The Last Pier

Roma Tearne

Published by Aardvark Bureau 10 April 2015

352pp, paperback, £8.99

Reviewed by Alison Burns

 

 

‘There was a hint of envy in her voice.  A small box of invisible desire stood on Rose’s bedside table.  Cecily saw all sorts of unidentified jewels inside.

  ‘Do you want to go, too’ she asked, feeling like a magpie, lifting the invisible lid with one finger.

  ‘Of course not!

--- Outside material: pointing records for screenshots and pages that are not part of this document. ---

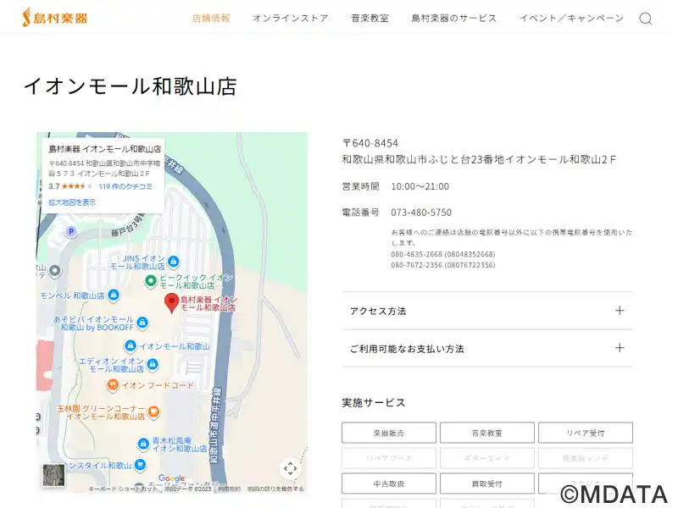Switch map to satellite view thumbnail
The height and width of the screenshot is (508, 678).
click(54, 475)
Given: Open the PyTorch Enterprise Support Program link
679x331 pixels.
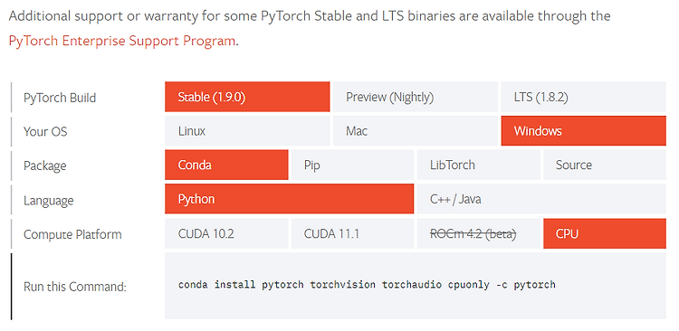Looking at the screenshot, I should (x=122, y=41).
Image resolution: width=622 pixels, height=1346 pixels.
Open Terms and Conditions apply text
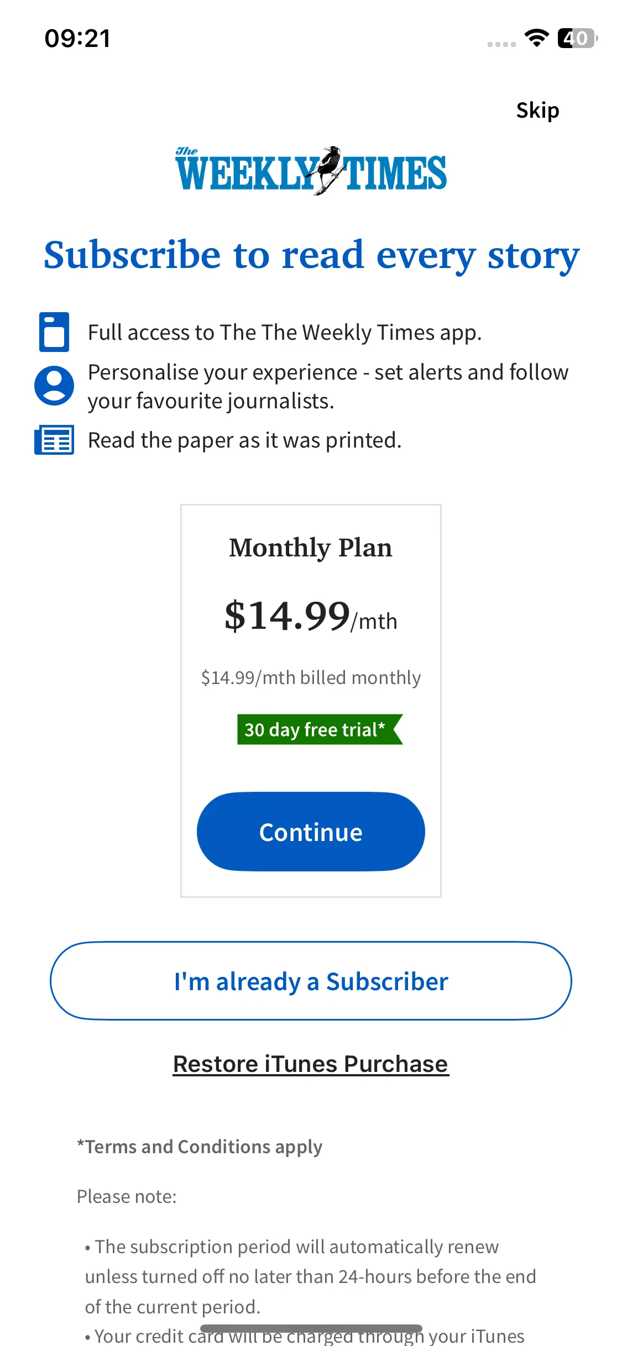(200, 1147)
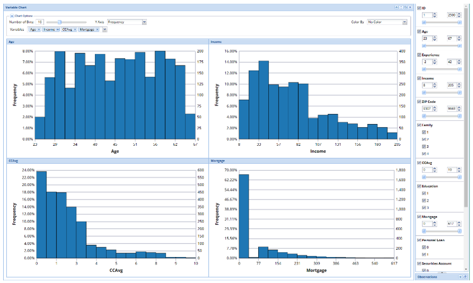Collapse the Chart Options section
Screen dimensions: 473x283
pos(12,16)
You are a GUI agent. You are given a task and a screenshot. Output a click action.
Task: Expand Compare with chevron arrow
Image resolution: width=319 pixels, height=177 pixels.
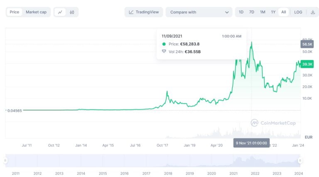(x=227, y=12)

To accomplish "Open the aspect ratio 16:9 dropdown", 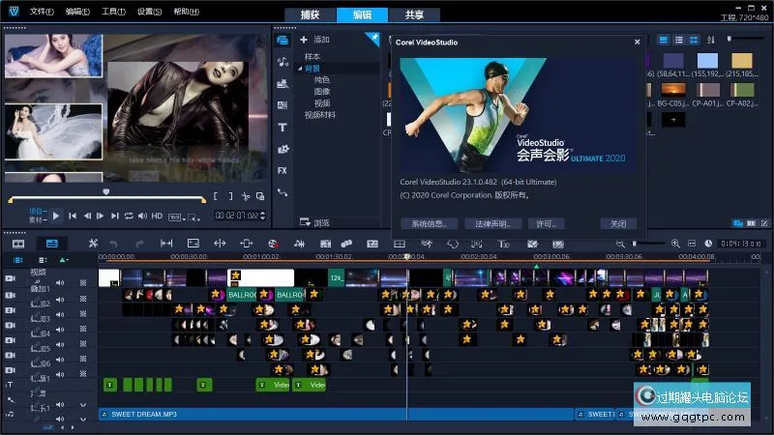I will pyautogui.click(x=175, y=217).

I don’t want to fight the Germans.’

  Her sister’s eyes were ablaze with lies as she prised Cecily’s fingers off the lid and closed the box firmly.

  ‘But I don’t want to spend my life in this ghastly place, either.’

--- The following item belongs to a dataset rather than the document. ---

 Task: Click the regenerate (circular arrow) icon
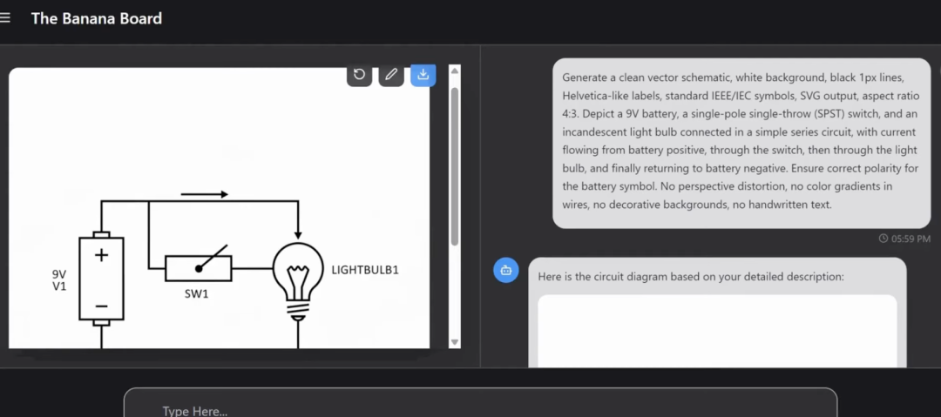[359, 75]
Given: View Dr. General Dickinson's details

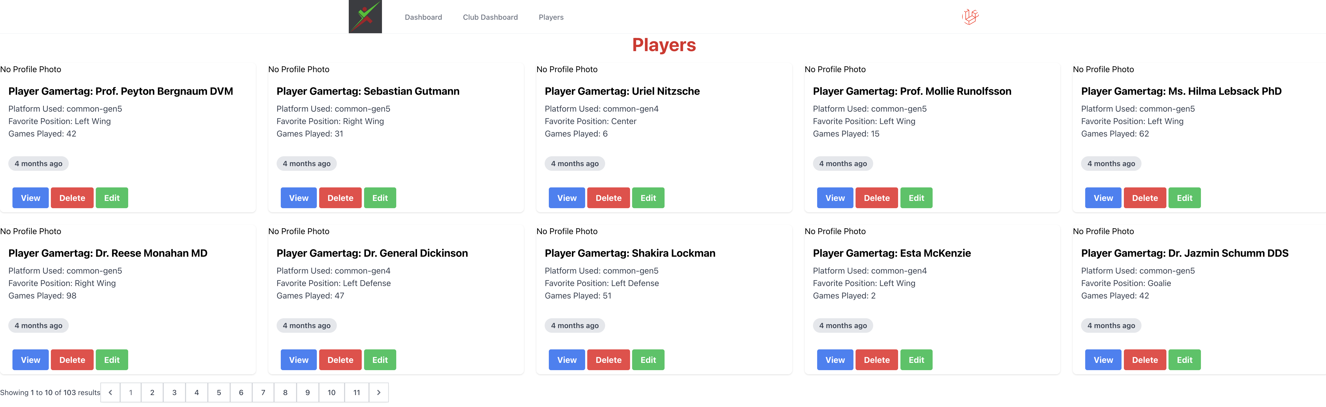Looking at the screenshot, I should pyautogui.click(x=299, y=360).
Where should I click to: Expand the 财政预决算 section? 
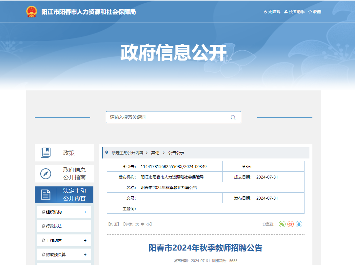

It is late summer, 1939.  Fourteen-year-old Cecily is in awe of her older sister, Rose, who is so beautiful and so romantic.  Rose is envious of their brother, Joe, who has just signed up and will get away, to France.  Palmyra Farm, their Suffolk home, is preparing for the harvest.  England that summer, on the brink of war, is as beautiful as Rose, the land lying ‘under a hazy golden silence’ as ‘death watched them from amongst the froth of cow parsley.’

If Rose’s fatal flaw is romanticism, Cecily’s is curiosity:  she is an inveterate eavesdropper.  In this family there is much to overhear, all of it confusing.

The Maudsley family at Palmyra consists of parents Agnes and Selwyn, their three children, Aunt Kitty (Agnes’s sister) and a collection of staff, including cook and gardener.  The children’s friends include Bellamy, the tinker’s boy, with whom Rose has sex, and the charming Molinello family, owners of the first Italian ice-cream parlour in Bly.  While Agnes picks the endless fruit and Rose listens to jazz, Selwyn leaves his tractor behind and goes up to London for a government interview.  From then on, he takes charge of air-raid precautions.

Preparations for the annual tennis party, complete with Italian ice-cream, vie with the harvest.  Golden day follows golden day.  Creepy Robert Wilson appears, with boxes of chocolates:  is he a friend, or a spy?  Carlo Molinello watches Rose, Bellamy watches Rose, Robert Wilson watches Rose.  Selwyn keeps disappearing.  Agnes is sad, Kitty is sharp, Cecily mystified.  And then Cecily makes a mistake.

Nearly 30 years later, Cecily returns, to the derelict farmhouse in which her mother lived on after The Tragedy that year – when Rose died, and Selwyn went to prison.  Memories flood back.  Some of the secrets she eventually uncovers are worse than her guilt, and almost impossible to bear.

This (Tearne’s sixth) is an extraordinarily compelling, subtle and atmospheric novel, inspired by the chance discovery of old photographs.  In it, Tearne does justice not only to history but to the heartbreaking complexities of family life in a time of war.